Sunday morning! But with this that happened on a Sunday morning, there was new life in the world -- the disciples came alive -- history was pivoted and changed; and now on Sunday -- on your calendar and mine -- is the day of worship for those who follow Jesus. Sunday is still the first day of the week, and the seventh day of the week is Saturday -- on your calendar and mine. It was that way when Jesus was here in the flesh, but worship for those who followed Jesus is now on Sunday, the first day of the week; and every calendar that you see witnesses by the Sunday.
This is the day of the resurrection. This is the first day of the week. Paul said, "Don't neglect the assembling of yourselves together on the first day of the week as the pattern of some is; don't neglect that gathering together on the first day of the week!" Oh, you can worship on Saturday if you want to, you can worship on Wednesday if you want to, but on the first day of the week -- the Lord's day -- make certain that you come to worship. Sunday is a witness to the resurrection. Without that event, the day of worship never would have changed. Sabbath would still be on Saturday for us, just like it is for the Jews today.
To prove the resurrection, the third witness I call is the New Testament itself -- twenty-seven testimonies to the fact of the resurrection. Not one page of the New Testament would have ever been written down or printed if Jesus had not conquered death. Not a one would have been written. No letters to the Christian Churches, no revelation from John, no gospels, no book of Acts -- nothing would have been there without the resurrection. The resurrection was that which gave momentum and power to everything that happened to those disciples and to those other followers and it has been giving that same momentum and power through the centuries ever since. The New Testament is a witness to the resurrection.
Look within the New Testament and you will find our fourth witness: the disciples themselves. The disciples were witnesses to the resurrection. I read a moment ago about Peter and John and the other disciples, and how they went to their homes. They thought it was over.
However, later that day, some of them were going down to Emmaus and this strange fellow joined up with them and talked with them along the way. They were going home -- it was over. It had been spent. The dream was great, but not a reality. It was over.

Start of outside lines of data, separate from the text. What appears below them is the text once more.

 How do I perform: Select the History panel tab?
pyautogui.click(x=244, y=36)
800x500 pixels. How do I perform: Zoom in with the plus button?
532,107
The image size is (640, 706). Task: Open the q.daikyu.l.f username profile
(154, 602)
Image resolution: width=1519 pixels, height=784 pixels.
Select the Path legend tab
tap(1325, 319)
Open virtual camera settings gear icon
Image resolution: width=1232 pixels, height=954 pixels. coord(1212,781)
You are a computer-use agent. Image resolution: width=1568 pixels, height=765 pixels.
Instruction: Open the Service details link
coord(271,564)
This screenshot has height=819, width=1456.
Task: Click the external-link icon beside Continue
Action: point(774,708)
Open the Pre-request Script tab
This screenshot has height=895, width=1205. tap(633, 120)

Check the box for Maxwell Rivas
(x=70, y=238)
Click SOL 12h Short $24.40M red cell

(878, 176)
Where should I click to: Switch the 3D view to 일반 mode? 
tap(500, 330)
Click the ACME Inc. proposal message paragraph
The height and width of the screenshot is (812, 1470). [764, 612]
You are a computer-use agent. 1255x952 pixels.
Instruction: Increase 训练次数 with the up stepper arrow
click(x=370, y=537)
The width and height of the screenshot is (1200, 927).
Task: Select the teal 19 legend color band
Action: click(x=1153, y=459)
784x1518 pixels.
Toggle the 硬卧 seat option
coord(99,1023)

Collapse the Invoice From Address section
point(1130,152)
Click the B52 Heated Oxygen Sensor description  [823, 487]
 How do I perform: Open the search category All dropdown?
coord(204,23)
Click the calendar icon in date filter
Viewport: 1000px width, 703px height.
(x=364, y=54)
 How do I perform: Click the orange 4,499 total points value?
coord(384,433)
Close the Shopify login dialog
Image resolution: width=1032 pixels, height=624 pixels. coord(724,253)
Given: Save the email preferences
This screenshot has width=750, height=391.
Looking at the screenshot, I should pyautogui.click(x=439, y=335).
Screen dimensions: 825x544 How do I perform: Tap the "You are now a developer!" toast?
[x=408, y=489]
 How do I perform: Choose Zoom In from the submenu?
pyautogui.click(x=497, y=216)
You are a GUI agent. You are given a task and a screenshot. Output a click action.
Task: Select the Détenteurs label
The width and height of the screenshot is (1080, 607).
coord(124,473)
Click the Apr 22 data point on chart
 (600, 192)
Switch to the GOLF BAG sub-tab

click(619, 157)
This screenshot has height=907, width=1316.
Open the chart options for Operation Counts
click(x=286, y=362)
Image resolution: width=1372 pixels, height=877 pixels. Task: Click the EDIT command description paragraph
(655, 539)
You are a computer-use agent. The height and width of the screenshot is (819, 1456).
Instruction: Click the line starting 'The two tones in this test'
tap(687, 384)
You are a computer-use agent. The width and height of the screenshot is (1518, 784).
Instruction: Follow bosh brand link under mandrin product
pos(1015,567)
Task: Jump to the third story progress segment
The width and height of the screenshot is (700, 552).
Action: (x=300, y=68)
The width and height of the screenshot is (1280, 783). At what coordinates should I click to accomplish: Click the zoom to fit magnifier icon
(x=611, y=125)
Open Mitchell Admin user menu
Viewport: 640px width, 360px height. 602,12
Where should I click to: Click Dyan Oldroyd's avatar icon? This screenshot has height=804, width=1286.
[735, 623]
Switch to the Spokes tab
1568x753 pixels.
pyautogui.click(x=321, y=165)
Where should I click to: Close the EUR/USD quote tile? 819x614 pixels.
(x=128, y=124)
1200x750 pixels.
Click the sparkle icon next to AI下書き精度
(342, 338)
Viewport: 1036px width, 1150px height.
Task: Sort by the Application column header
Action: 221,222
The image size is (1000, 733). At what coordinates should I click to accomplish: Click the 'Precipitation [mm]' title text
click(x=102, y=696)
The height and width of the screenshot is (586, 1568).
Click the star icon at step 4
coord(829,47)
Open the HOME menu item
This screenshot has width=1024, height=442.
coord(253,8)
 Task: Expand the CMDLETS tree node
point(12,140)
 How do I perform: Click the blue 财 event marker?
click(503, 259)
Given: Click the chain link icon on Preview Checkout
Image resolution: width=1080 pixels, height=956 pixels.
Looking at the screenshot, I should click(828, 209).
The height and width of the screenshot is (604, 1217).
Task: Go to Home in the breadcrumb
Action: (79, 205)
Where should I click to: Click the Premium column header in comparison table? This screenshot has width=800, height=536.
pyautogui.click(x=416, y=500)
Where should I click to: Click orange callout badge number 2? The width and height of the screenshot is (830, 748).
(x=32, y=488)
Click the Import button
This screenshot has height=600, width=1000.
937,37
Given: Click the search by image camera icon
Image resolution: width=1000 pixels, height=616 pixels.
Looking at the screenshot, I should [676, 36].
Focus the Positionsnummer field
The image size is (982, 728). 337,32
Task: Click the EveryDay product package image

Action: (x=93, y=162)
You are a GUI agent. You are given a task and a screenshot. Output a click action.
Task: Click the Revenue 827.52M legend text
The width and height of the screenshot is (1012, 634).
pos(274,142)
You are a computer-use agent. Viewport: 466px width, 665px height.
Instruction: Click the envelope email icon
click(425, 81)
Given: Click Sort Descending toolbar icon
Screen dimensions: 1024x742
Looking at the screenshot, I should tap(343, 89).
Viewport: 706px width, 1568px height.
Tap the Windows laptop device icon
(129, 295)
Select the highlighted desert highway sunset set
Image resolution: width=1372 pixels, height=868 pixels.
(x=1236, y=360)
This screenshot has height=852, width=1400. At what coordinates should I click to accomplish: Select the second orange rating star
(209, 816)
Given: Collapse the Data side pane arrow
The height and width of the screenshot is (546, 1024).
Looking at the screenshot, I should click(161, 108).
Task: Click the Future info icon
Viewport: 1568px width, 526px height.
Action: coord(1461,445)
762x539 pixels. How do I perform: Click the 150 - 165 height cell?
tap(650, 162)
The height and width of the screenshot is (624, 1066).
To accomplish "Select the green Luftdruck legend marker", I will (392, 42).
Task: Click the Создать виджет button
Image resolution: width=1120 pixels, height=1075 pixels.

But somehow or another that body missing wasn't just a body misplaced from a borrowed tomb, because that body was alive in a different form and came to be seen by those eleven remaining disciples. It did take a week to get Thomas there, but they finally -- all of them -- saw him. Those disciples became witnesses to the resurrection. And Paul said, "As though one born out of time, he appeared to me last of all, and I am his apostle as well." Those people became witnesses to that resurrection. They knew that Jesus Christ was alive, and they were willing to die for that testimony -- and they did.
But that's not the last witness, for I want you to look at one another as we sit here in this congregation today. We are also witnesses to his resurrection, because we have experienced him by faith in our heart and we know of his grace as he has forgiven us each of our sins; and as our faith grows bright sometimes and dimmer at others -- but always is aglow -- we, too, know that there is the resurrected Christ who lives within us. We've experienced him ourselves and know that he's alive in us. Today -- throughout the world -- believers are exemplifying their faith, demonstrating his style of life, giving of one another to one another, giving of their lives so that others may have life -- as he gave his life that we might have life eternal.
Prove it? Look at those things.
Do we need more proof? I certainly have no doubt of the resurrection of Jesus Christ, and I think as we consider the evidence, there is no reason why anyone should think otherwise. But we know that there are -- there are others who would doubt -- and for those we pray. And we thank God for the faith that he has given us. Amen.